My bet is book 7 never gets written by GRRM.

George R.R. Martin: No More Song of Ice and Fire Once I’m Gone

“…because he’s too concerned about the quality of the stories.”

EL OH EL

George says he’s really buckling down on his activities to get Winds of Winter finished before Season 6 starts.

Looking back, Martin says his one regret is not plowing ahead into Winds after finishing 2011’s A Dance with Dragons.

“I was red hot on the book and I put it aside for six months” he says. “I was so into it. I was pushing so hard that I was writing very well. I should have just gone on from there, because I was so into it and it was moving so fast then. But I didn’t because I had to switch gears into the editing phase and then the book tour. The iron does cool off, for me especially.”

The article also reveals the name of the other show he’s been working on. No, it’s NOT Dunk & Egg.

We can exclusively reveal that the author is developing a new series at HBO called Captain Cosmos. The pitch: “At the dawn of the age of TV in 1949, a visionary young writer creates a science fiction series that tells stories no one else will dare to tell.” The pilot is being written by Michael Cassutt (Z Nation).

That golden age sci-fi story actually sounds pretty cool to me.

Yeah, right…buckling down. With football season coming up this fall? When will he find the time??

I keep telling you guys, I bet he’s going to surprise us all. It is not set in stone that he’s a slow writer per se. Remember, ASoS, the best book in the series so far, was written in just over a year.

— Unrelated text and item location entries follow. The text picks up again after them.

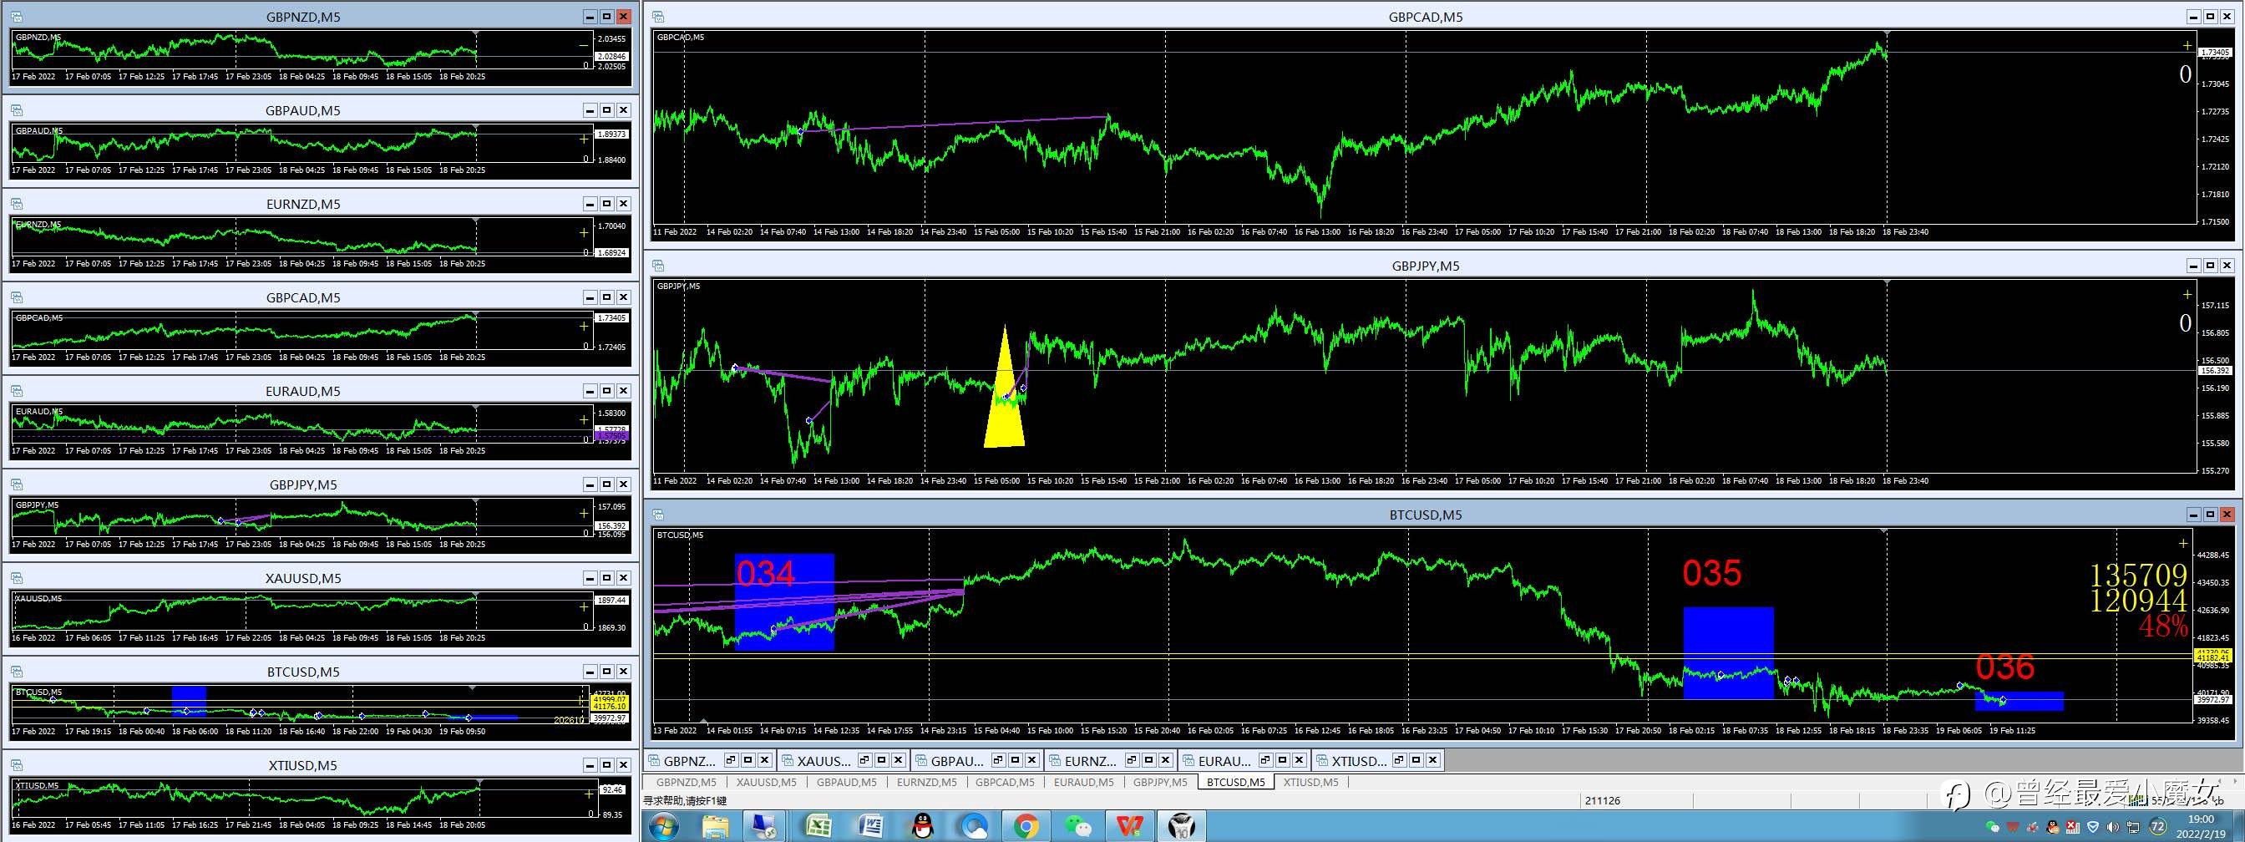2245x842 pixels.
Task: Switch to the GBPNZD,M5 chart tab
Action: (686, 782)
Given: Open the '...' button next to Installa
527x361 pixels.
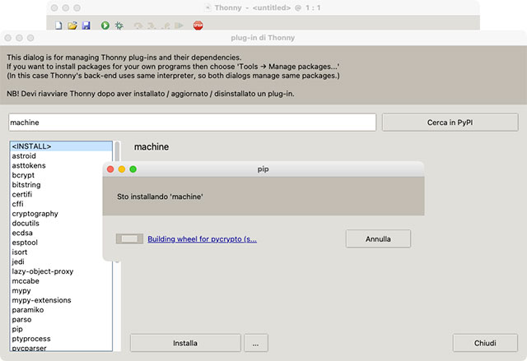Looking at the screenshot, I should [256, 342].
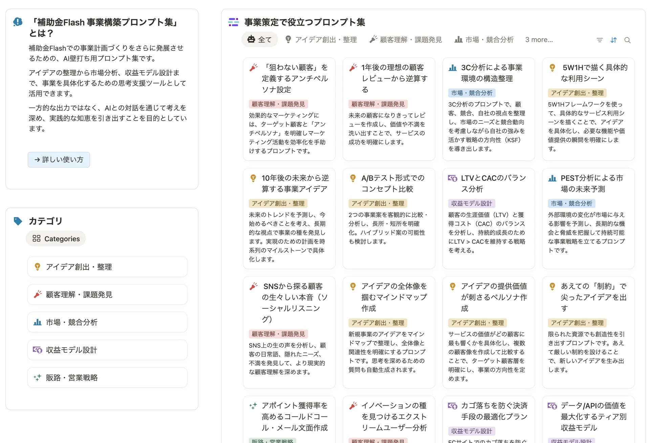Switch to 市場・競合分析 view tab
The image size is (660, 443).
484,40
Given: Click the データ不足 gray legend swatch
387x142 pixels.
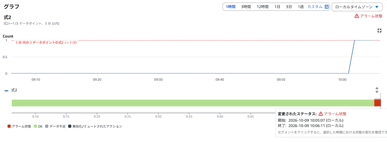Looking at the screenshot, I should (47, 126).
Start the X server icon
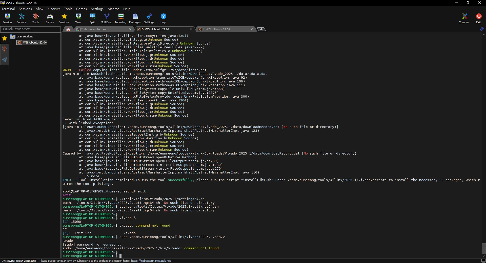 pos(464,18)
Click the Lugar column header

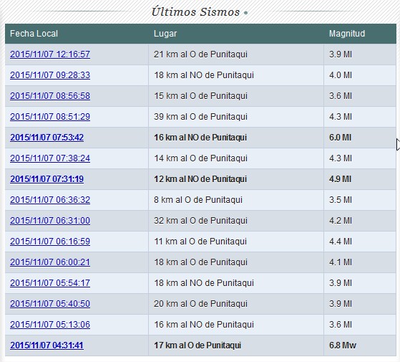[165, 34]

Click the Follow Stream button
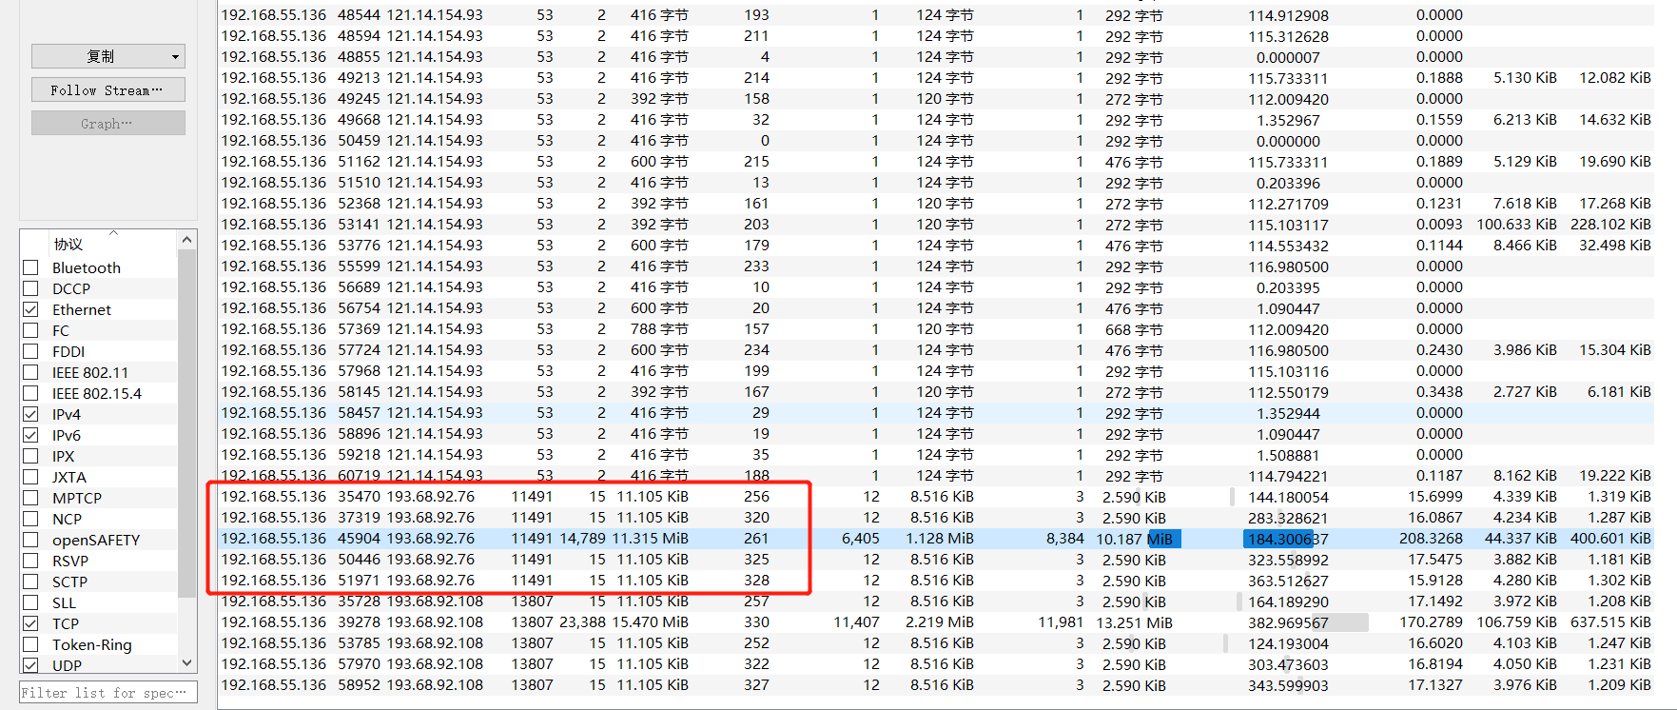point(107,90)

I don’t think it’s too ridiculous to have fingers crossed for this.

just don’t hold your breathe

Well, when AGoT was published half of ACoK was done, and when that was finished he had big chunks of ASoS written (such as all Tyrion chapters, for example). My hope was that books 4 +5 were delayed because he struggled with how to stitch things back together once his planned 5-year break simply wouldn’t work, and that book 5 ended act 2 and would allow the final books to flow better now that he’s over that hurdle. But apparently not.

He didn’t dedicate himself to actually writing book 6 until Jan of 2013. But he had 100s of manuscript pages from chapters moved out of book 5, and if he actually makes it around season 6 that means a good 3.5 years to write 80% of the 1500 pages. My take is he’s too distracted, has too many assistants, has his fingers into too many pies, both creative and business. ASoIaF has become a cottage industry that’s derailing the man from finishing the story because it’s made him a wealthy celebrity author. If he finished book 6 late this year or early next the best thing he can do is forego a signing tour. The publisher doesn’t need it to sell copies, and he tends to really increase his output toward the end of finishing a book. Which is why we see him lamenting not staying in writing mode and plowing on into book 6 when he finished Dance.

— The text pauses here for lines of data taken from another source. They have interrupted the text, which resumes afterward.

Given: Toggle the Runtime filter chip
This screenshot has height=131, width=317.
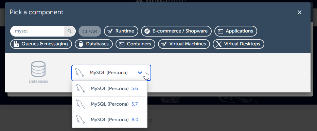Looking at the screenshot, I should tap(121, 31).
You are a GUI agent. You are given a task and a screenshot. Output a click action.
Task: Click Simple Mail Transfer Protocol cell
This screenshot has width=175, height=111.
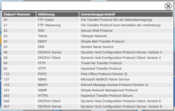[126, 41]
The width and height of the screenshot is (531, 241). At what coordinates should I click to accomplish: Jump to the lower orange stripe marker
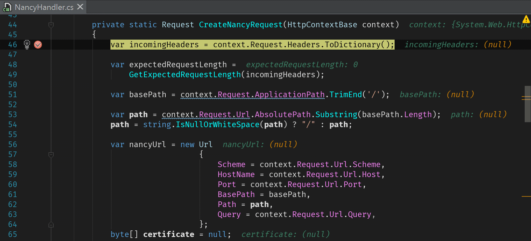[526, 196]
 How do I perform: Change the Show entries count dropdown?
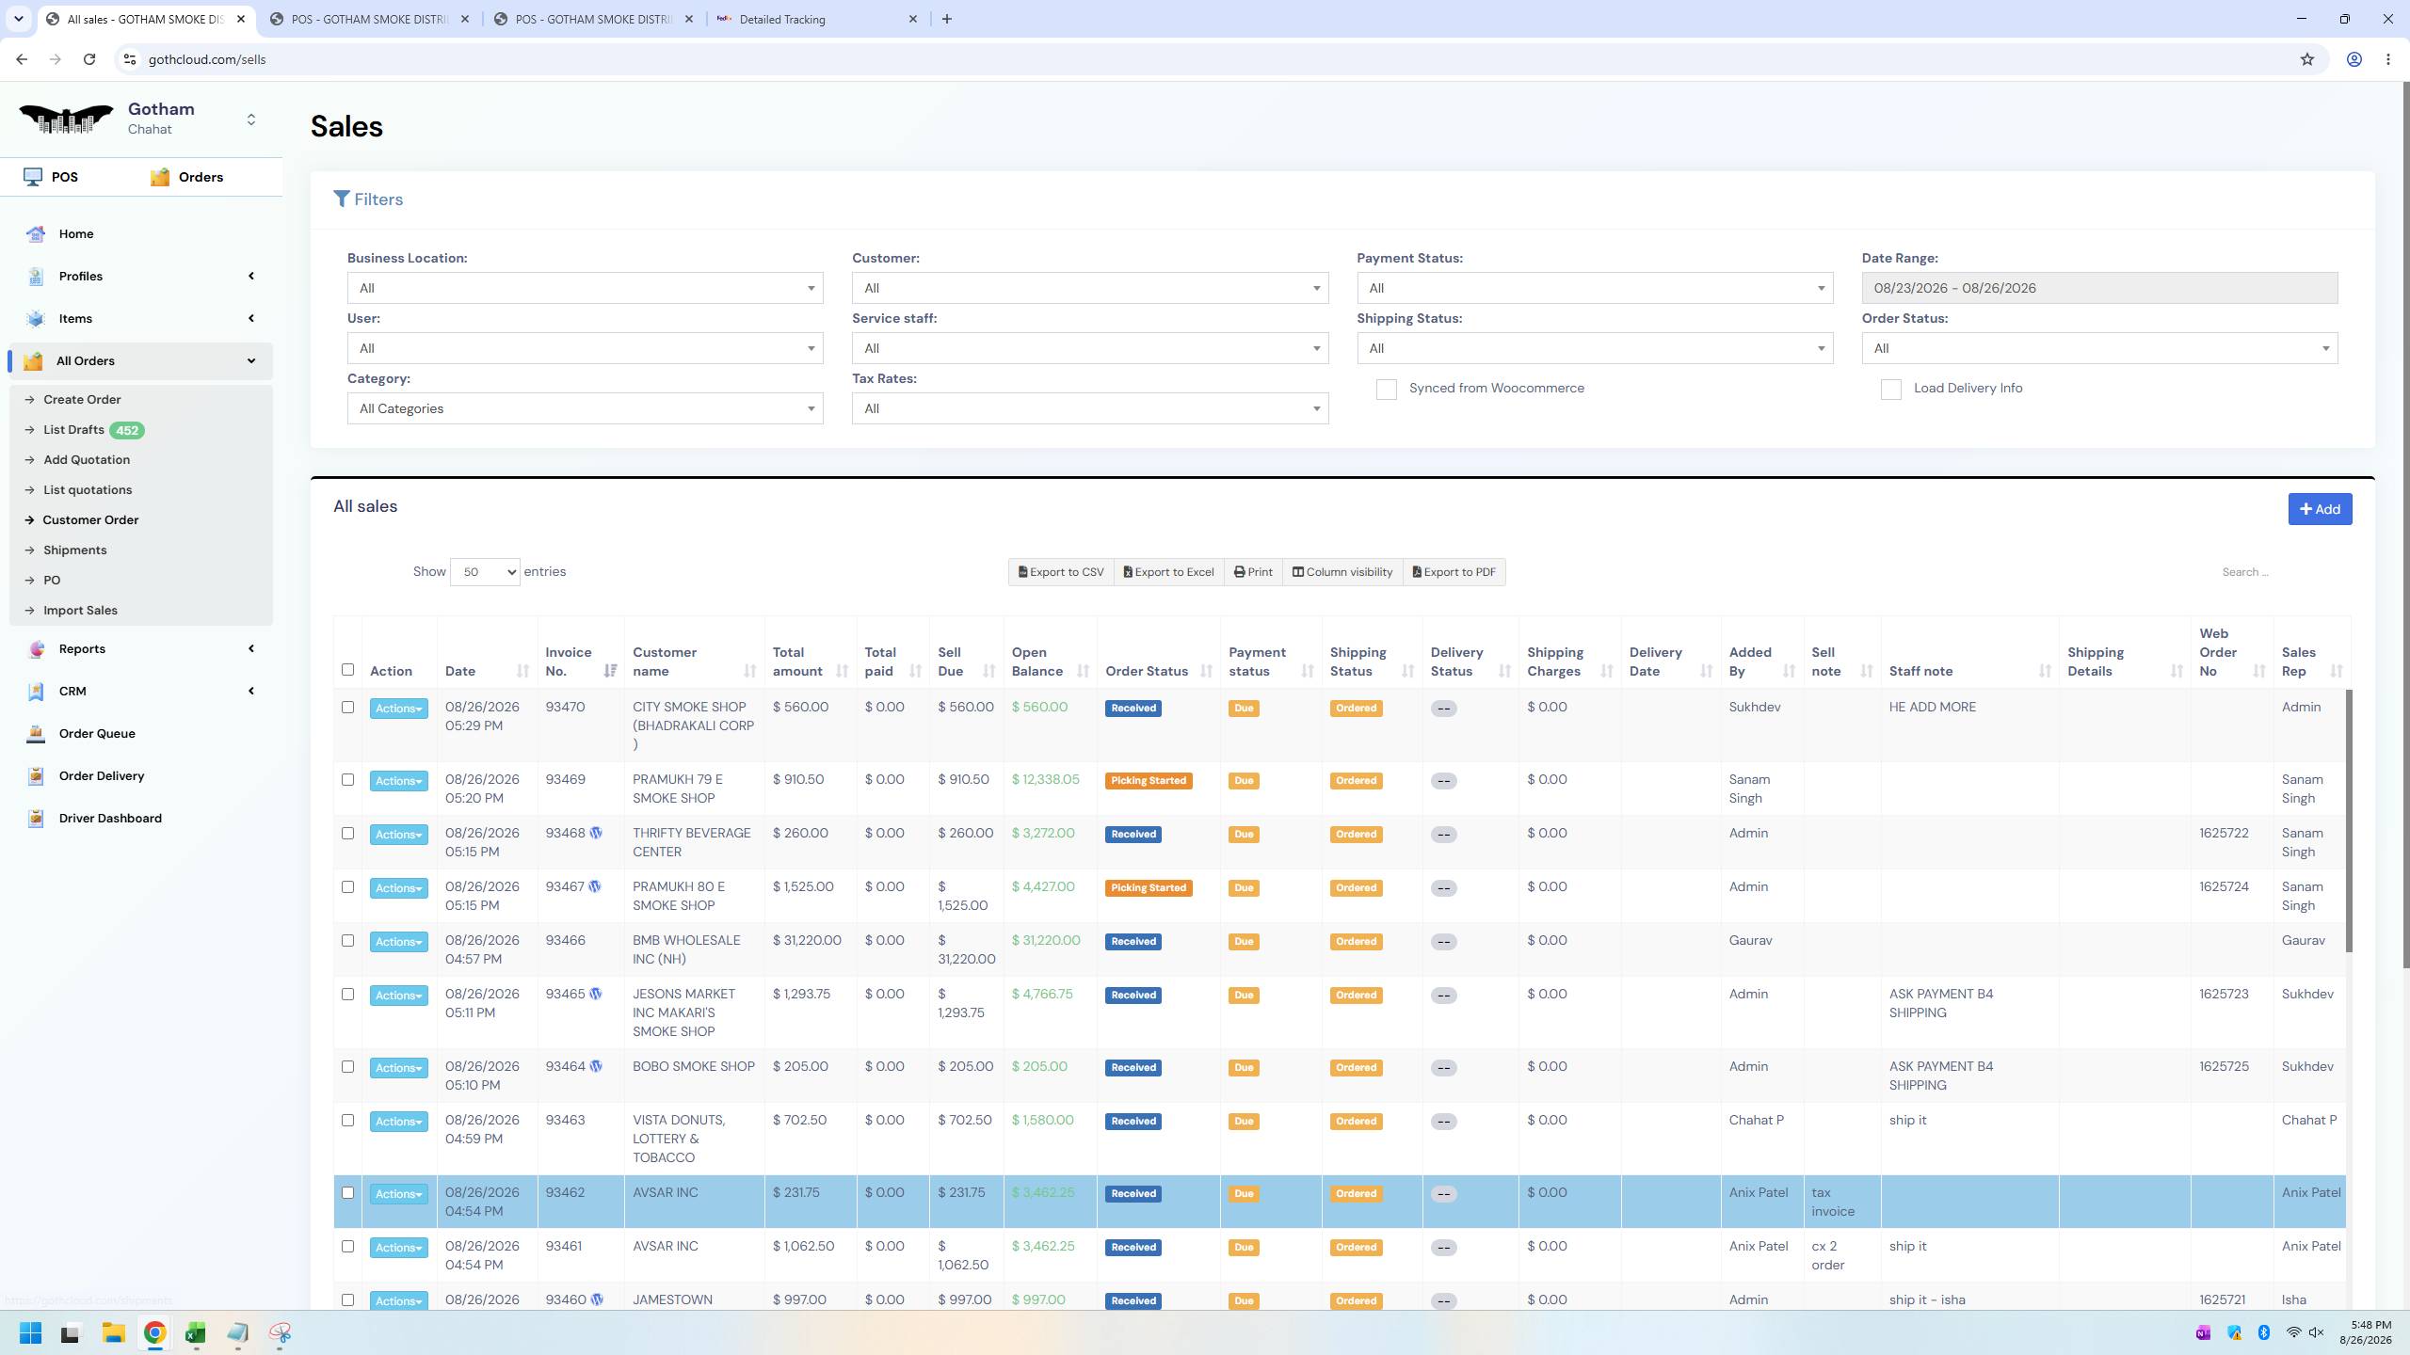pyautogui.click(x=485, y=572)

I saw a quote somewhere today where GRRM said probably “spring of 2016”.

Not holding my breath on that. I’ll go ahead and predict late summer or fall for 2016.

The sales on A Dance with Dragons were phenomenal in the month after the 1st series aired. In fact, that release and the rest of the book sales that summer made GRRM fabulously wealthy.

Publishers noticed & GRRM noticed. They are both very happy to ride the coat-tails of HBO. June/July 2016 sounds right to me.